Hawking frotó el índice y el pulgar de su mano sana, como si girara entre ambos un granito de verdad.
—Esa es la clave para él, y para ti. Él lo hace, tú no. Él disfruta enormemente con sus actos, desde asesinar a escribir cartas o dejar pistas. No se esconde detrás del menor barniz de civilización. Lleva sus deseos hasta las últimas consecuencias, sin adornos y sin miedo. «Más vale matar a un niño en su cuna que alimentar deseos inactivos», ¿recuerdas? De William Blake, chico, Proverbios del infierno. Estúdiatelo si quieres pillar algo más que un resfriado.
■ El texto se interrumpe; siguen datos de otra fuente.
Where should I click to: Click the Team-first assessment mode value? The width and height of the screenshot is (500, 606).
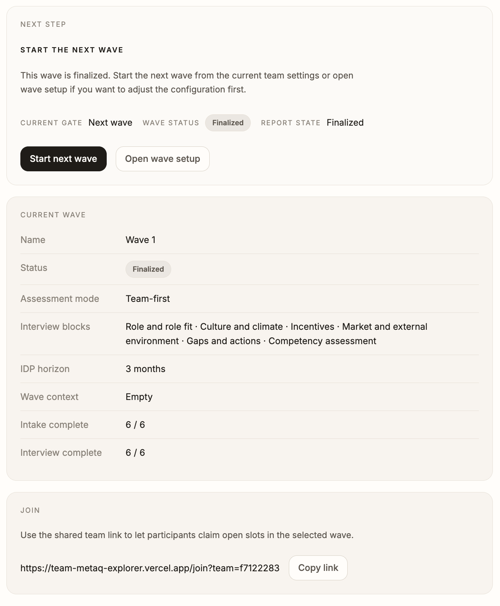[x=148, y=299]
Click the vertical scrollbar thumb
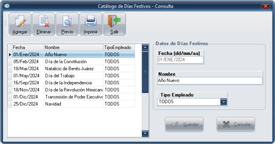The image size is (275, 144). 145,72
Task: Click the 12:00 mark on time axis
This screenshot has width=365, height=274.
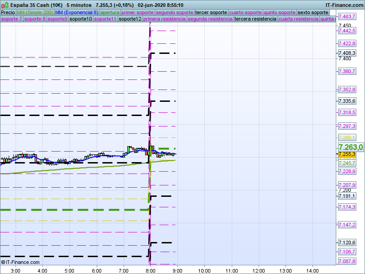Action: [259, 270]
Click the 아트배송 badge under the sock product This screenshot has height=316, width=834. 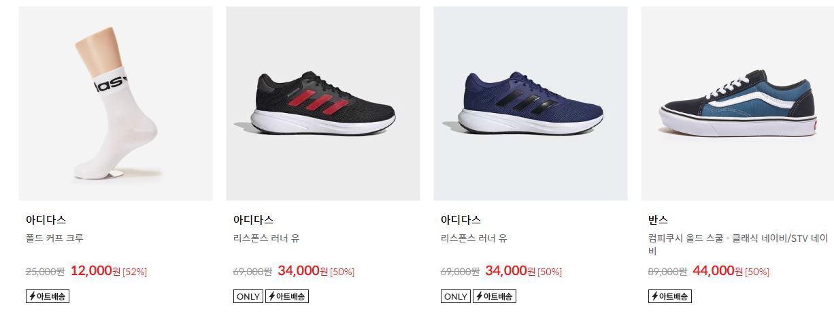[48, 296]
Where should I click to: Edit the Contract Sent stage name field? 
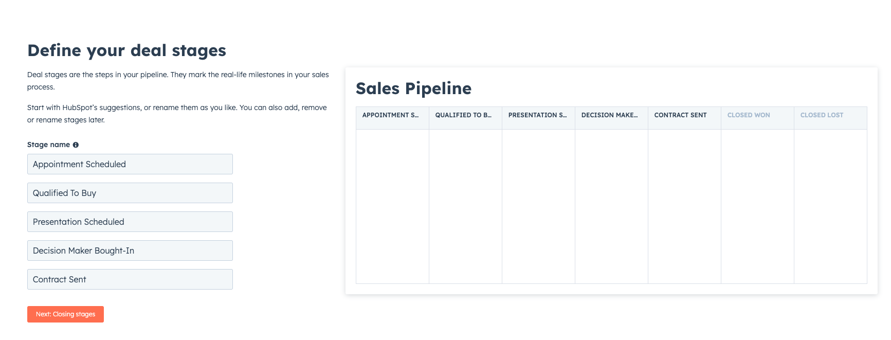click(x=130, y=279)
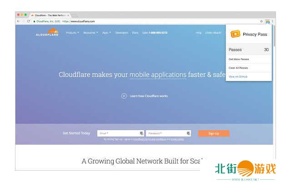The height and width of the screenshot is (182, 291).
Task: Reload the page with refresh icon
Action: [29, 21]
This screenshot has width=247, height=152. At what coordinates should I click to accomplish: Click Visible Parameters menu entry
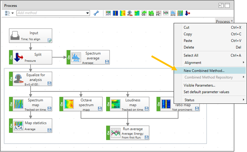click(199, 85)
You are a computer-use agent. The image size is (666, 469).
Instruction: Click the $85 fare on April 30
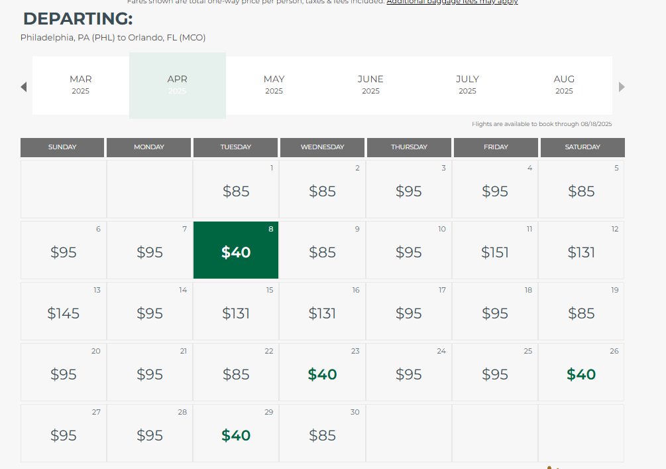[x=322, y=435]
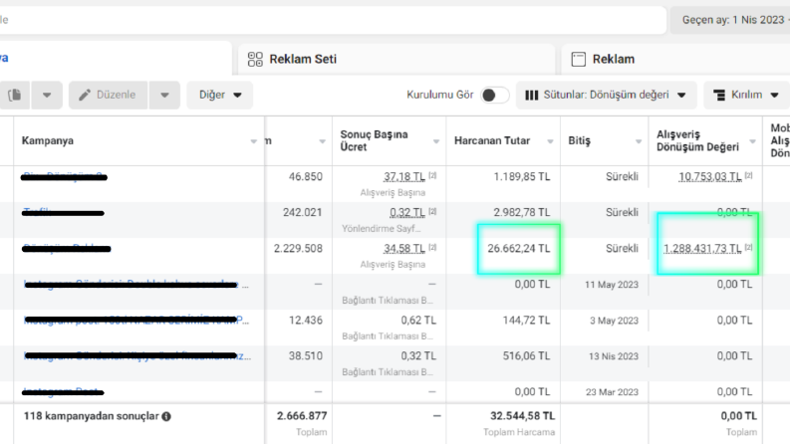790x444 pixels.
Task: Open Alışveriş Dönüşüm Değeri column menu arrow
Action: (752, 141)
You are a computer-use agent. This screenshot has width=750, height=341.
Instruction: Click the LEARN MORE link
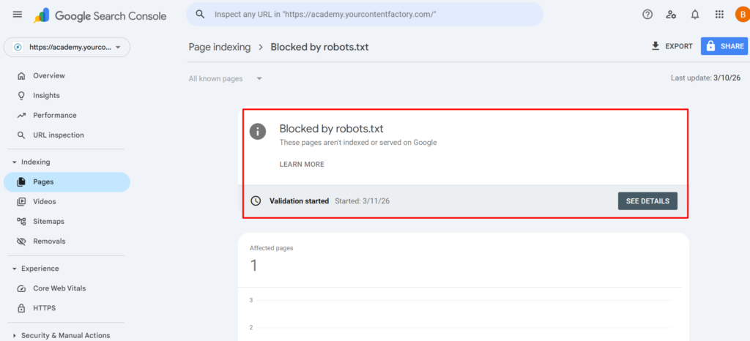click(x=302, y=165)
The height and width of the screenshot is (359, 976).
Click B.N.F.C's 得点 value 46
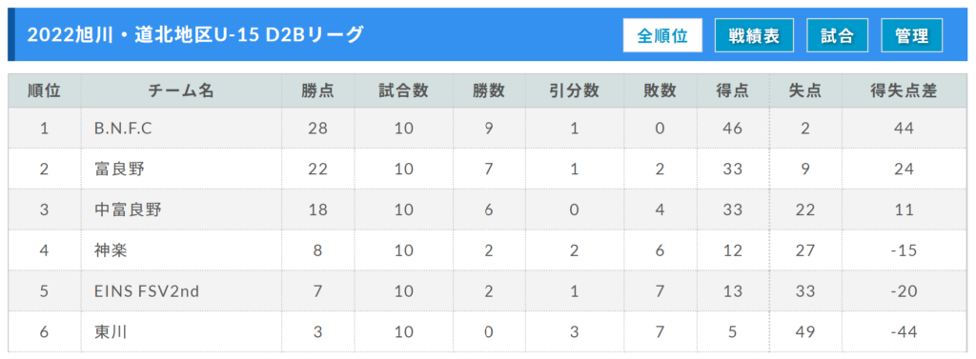(733, 129)
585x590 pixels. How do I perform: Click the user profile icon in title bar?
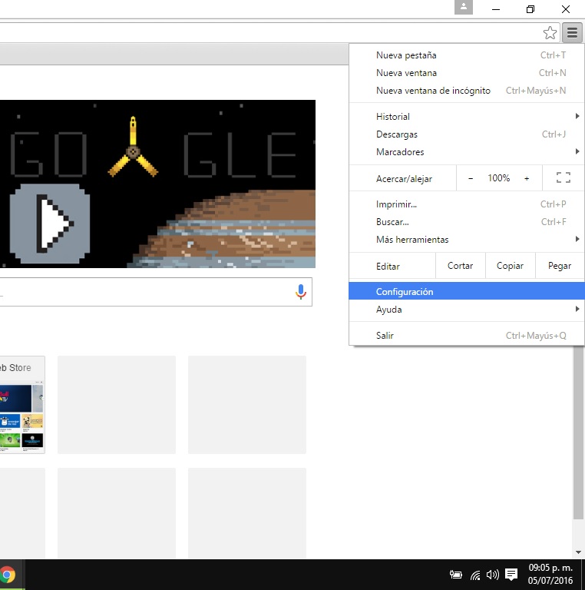coord(463,8)
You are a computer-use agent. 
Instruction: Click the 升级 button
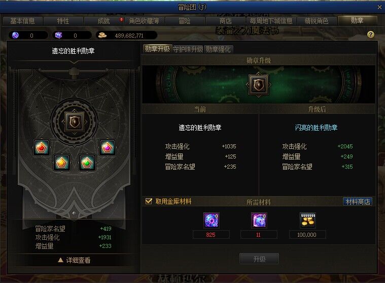[259, 259]
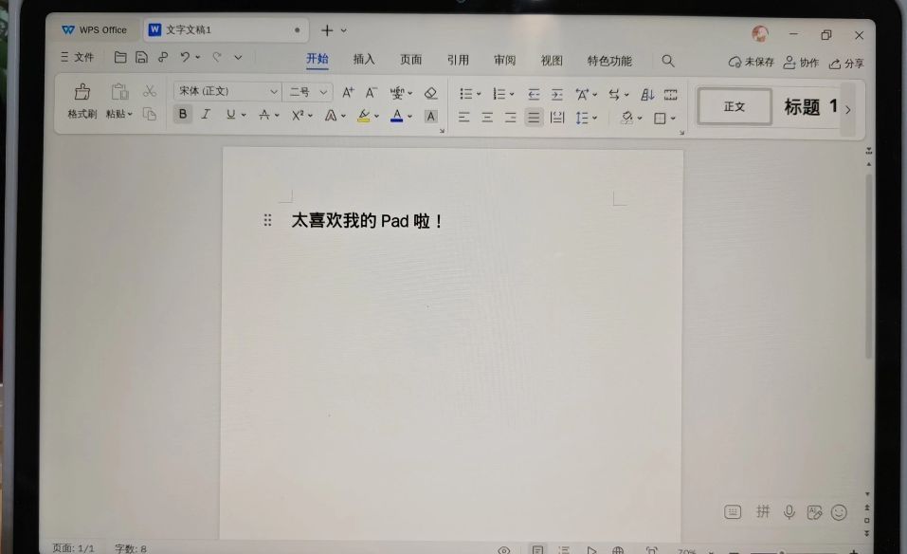The width and height of the screenshot is (907, 554).
Task: Tap the microphone voice input icon
Action: pyautogui.click(x=789, y=512)
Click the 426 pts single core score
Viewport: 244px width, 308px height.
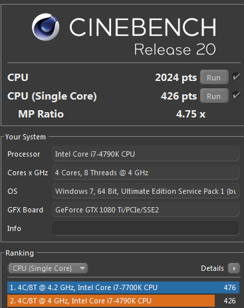pyautogui.click(x=179, y=96)
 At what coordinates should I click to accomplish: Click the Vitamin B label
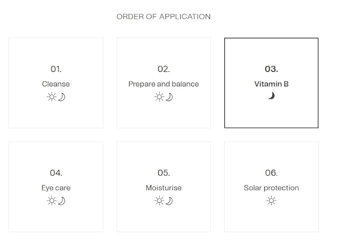tap(271, 84)
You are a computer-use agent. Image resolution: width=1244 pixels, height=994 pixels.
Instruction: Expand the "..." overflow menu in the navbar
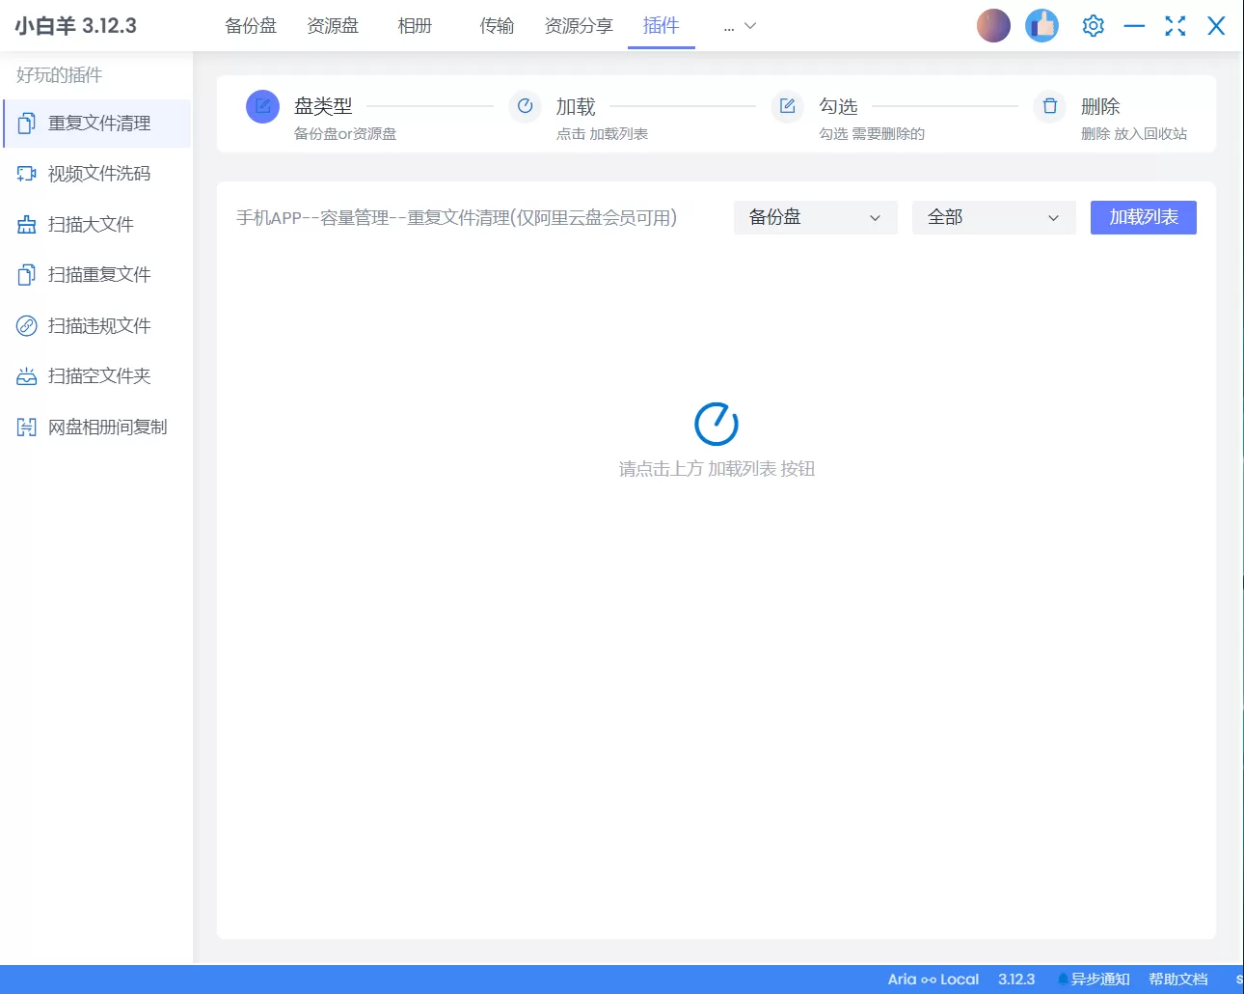pyautogui.click(x=738, y=26)
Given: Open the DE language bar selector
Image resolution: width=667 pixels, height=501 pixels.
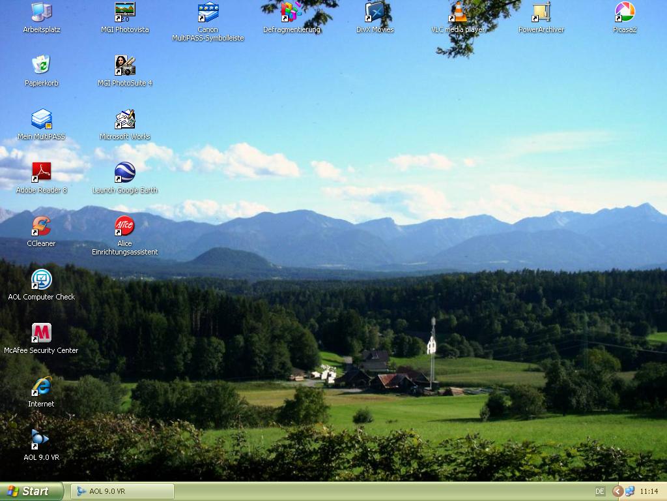Looking at the screenshot, I should click(x=599, y=491).
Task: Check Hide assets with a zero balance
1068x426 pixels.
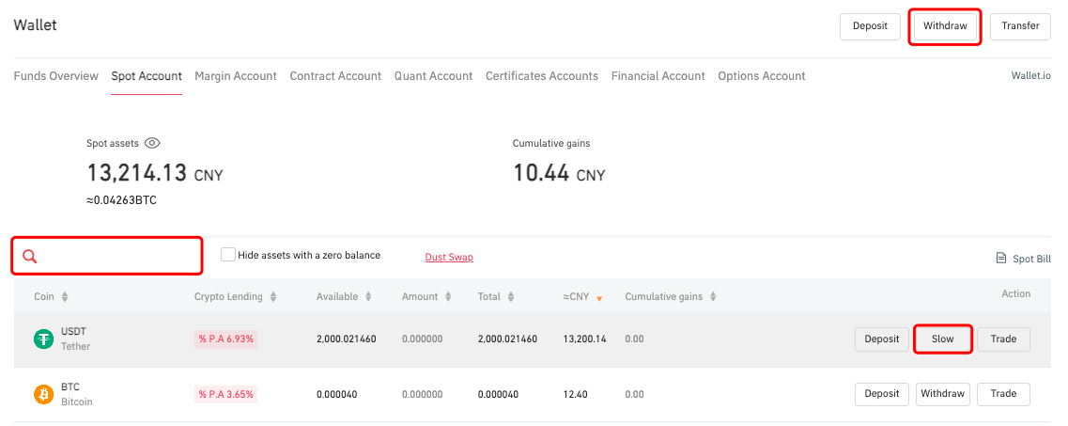Action: click(227, 255)
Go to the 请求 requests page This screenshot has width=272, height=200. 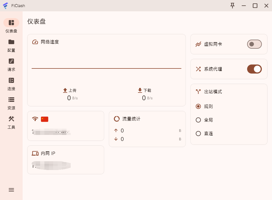coord(11,61)
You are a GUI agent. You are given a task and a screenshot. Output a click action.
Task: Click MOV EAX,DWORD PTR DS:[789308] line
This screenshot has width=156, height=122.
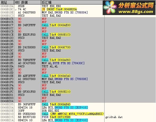(65, 79)
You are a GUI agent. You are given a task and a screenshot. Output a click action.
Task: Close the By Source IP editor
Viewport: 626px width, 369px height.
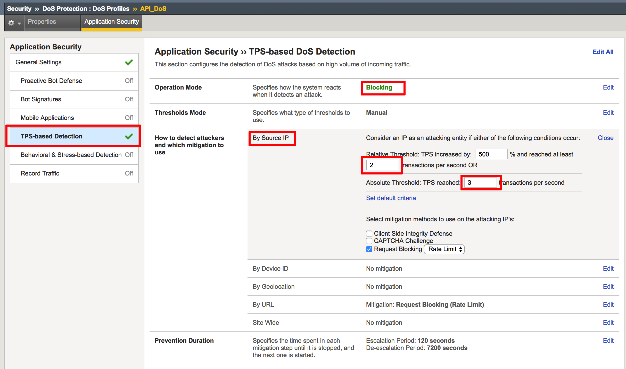(x=606, y=138)

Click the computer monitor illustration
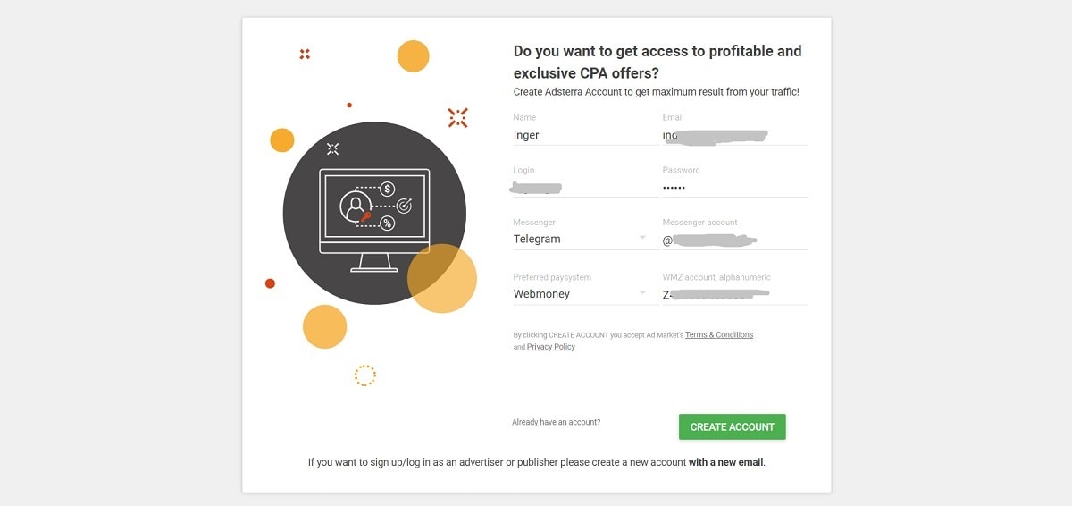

Los ojos normalmente perspicaces de Hawking, giraron a izquierda y derecha, desconcentrados.
—Tu padre no se deja llevar simplemente por la bestia, de ningún modo. Colocó el segundo cadáver donde pudiera causar más revuelo, para que se enteraran todos, y tú en particular. Ha puesto en marcha una especie de juego enrevesado, y es muy astuto —dijo Hawking, como si lo admirara—, brillante incluso, y fuerte y esmerado… poseedor, en fin, de cualidades que le enorgullecen a uno.
—Pe-pero… —tartamudeó Carver—, es malo.
Hawking clavó en él su intensa mirada.
—Y a nadie le gusta oír cosas buenas del diablo.